Fragmento -
# # # # #
Este parecer lo sustentan los operadores del comercio de alimentos, debido a la relevancia de dicho producto.
La industria bananera global, que mueve cerca de 150 mil millones de dólares anuales, enfrenta en 2026 una paradoja: mientras los consumidores saludables elevan la demanda de frutas Premium, las tensiones geopolíticas y las enfermedades amenazan las cadenas de suministro.
La historia del banano como producto global comenzó mucho antes de convertirse en el fruto más consumido del mundo.
Originario de Nueva Guinea, su cultivo se remonta a hace cuatro mil años, pues tras un largo viaje que lo llevó desde el sudeste asiático hasta África, los colonizadores portugueses introdujeron el banano en Canarias en el siglo XV, y de allí los españoles lo llevaron a La Española en 1516.
Sin embargo, no fue hasta 1874 que el capital estadounidense comenzó a establecer plantaciones a gran escala en Costa Rica, y en 1899 nació la United Fruit Company, la corporación que transformaría el banano en un símbolo del imperialismo estadounidense en América Central.
Durante el siglo XX, la United Fruit (conocida como Mamita Yunai en Centroamérica) consolidó un monopolio que controlaba tierras, ferrocarriles y puertos en Guatemala, Honduras y Costa Rica.
Su poder fue tal que llegó a poseer más de 1,4 millones de hectáreas en la región y su influencia política derivó en episodios trágicos como la Masacre de las Bananeras en Colombia (1928) y el golpe de estado en Guatemala (1954), cuando el presidente Jacobo Arbenz intentó expropiar tierras ociosas de la compañía.
# # # # #
Listado proporcionado -
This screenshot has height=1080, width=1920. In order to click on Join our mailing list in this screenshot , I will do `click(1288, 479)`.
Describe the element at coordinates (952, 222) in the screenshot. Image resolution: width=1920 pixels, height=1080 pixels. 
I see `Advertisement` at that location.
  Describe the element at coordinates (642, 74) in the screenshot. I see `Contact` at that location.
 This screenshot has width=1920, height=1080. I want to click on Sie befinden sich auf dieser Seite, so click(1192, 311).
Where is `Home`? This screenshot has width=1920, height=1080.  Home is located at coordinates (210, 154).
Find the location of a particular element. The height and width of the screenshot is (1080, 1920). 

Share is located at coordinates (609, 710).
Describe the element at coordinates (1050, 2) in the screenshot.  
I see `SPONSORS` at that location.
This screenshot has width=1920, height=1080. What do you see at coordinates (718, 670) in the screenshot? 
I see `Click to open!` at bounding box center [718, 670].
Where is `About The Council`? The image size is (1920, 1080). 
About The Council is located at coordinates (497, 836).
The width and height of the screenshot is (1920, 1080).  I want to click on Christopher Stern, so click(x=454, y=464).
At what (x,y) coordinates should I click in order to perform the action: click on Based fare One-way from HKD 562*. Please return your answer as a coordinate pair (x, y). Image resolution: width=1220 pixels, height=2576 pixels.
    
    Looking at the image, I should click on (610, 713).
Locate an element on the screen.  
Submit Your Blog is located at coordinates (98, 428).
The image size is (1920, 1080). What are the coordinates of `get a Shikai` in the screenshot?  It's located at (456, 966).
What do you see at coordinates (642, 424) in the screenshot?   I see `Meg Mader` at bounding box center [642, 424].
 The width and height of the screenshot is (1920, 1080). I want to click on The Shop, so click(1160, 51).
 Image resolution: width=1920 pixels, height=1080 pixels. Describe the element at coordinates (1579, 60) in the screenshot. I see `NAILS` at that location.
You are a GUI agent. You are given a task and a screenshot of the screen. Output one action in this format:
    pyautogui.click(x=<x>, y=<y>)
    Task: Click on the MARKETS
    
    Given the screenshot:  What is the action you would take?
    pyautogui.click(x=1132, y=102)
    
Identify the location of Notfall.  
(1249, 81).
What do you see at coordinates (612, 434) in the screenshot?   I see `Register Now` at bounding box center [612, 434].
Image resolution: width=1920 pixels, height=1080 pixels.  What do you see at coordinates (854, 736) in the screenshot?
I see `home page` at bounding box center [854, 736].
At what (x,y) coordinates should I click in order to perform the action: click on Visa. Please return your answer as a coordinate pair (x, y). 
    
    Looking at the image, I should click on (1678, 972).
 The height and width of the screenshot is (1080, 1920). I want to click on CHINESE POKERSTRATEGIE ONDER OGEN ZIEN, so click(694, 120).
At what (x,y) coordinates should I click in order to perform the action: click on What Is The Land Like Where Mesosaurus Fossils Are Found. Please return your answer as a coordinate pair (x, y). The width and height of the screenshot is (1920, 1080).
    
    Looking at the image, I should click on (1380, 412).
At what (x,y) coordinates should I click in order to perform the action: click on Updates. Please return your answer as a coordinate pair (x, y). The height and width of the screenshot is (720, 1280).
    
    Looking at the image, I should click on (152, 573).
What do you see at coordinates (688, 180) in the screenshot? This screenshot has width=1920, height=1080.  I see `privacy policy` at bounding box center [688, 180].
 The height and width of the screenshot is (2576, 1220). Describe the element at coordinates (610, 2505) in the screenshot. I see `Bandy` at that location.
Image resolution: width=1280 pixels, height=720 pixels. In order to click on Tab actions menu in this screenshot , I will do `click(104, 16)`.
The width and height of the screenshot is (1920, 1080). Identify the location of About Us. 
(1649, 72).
# # # # #
Lo que debes hacer - Actualiza el fragmento sobre la historia del banano: vuelve a escribirlo desde "Sin embargo, no" hasta "en América Central.", ambos incluidos, y sustituye "plantaciones" por "fincas".

Tarea resuelta -
Sin embargo, no fue hasta 1874 que el capital estadounidense comenzó a establecer fincas a gran escala en Costa Rica, y en 1899 nació la United Fruit Company, la corporación que transformaría el banano en un símbolo del imperialismo estadounidense en América Central.